I have made a completely useless example using the polls app in the django tutorial. I copied the polls models exactly, and created this query, which will cause the error to happen:
counts = models.Choice.objects.annotate( used_count=Count('question') ).distinct().aggregate( yes=Sum(Case( When(choice_text='yes', then=F('votes')), default=0, output_field=IntegerField() )), no=Sum(Case( When(choice_text='no', then=F('votes')), default=0, output_field=IntegerField() )), )
(Obviously, then used_count
will always be 1, and its pretty pointless in this example, but you get the idea).
So if you remove the either the .annotate()
OR the .distinct()
, the query still breaks the same way. The presence of either one causes it to break. But if you remove BOTH, the query runs fine.

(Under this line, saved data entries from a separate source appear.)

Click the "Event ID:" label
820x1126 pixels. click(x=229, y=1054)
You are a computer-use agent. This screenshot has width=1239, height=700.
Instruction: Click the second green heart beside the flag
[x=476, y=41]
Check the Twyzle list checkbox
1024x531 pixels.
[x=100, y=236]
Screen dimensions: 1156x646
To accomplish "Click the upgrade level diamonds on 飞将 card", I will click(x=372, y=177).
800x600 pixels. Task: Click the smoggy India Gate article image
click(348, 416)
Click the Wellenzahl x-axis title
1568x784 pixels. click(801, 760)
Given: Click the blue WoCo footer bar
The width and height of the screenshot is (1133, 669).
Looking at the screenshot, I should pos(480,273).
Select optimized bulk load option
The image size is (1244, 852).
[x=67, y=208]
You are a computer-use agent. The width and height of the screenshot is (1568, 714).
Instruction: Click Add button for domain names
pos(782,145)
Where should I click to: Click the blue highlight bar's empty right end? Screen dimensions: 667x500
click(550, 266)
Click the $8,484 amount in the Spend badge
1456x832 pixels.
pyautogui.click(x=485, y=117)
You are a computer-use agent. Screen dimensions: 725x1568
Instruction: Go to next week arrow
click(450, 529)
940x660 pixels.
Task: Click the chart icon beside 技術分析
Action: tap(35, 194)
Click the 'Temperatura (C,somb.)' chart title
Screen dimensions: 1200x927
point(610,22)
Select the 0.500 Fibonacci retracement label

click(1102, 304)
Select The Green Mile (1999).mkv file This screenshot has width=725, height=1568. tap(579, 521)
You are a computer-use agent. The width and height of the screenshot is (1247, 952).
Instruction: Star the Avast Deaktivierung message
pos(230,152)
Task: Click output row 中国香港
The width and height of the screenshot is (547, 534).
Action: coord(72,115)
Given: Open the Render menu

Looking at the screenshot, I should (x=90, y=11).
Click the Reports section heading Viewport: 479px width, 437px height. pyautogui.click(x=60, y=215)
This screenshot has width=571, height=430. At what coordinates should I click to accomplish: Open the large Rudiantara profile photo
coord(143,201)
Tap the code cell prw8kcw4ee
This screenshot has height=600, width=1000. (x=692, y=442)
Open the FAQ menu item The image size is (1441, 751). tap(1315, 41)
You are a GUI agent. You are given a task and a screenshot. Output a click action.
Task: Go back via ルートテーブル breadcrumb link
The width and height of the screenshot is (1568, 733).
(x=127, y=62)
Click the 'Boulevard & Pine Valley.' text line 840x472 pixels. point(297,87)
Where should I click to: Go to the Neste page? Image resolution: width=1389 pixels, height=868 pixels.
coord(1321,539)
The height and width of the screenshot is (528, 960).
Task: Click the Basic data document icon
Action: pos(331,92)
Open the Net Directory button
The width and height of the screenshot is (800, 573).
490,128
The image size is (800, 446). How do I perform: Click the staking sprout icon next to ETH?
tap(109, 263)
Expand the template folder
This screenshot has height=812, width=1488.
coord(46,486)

I do not know anything about the internals of the Query api, or I would help fix the problem. But it seems there is a problem when combining certain queryset methods like annotate
or distinct
with aggregate
s that have condition expressions.
I know it has to do with condition expressions, because doing the query like the following works just fine:
counts = models.Choice.objects.annotate( used_count=Count('question') ).distinct().aggregate( yes=Sum('votes'), )
comment:14 Changed 8 years ago by
Cc: | newport.travis@… added |
---|
As mentioned on the pull request, this issue seems to exist for any of the 4 cases here:
if (isinstance(self.group_by, list) or has_limit or has_existing_annotations or self.distinct):
I was able to write unit tests for all but the isinstance(self.group_by, list)
case, if someone is able to provide a test for that case I can add it to my changes.
Edit: Unit test updates on my pull request should now cover all cases, my pull request can be closed in favor of #6267
comment:16 Changed 7 years ago by
Patch needs improvement: | unset |
---|
comment:18 Changed 7 years ago by
Triage Stage: | Accepted → Ready for checkin |
---|
Any chance you could provide a regression test for Django's test suite? It's difficult to reproduce the issue without your models.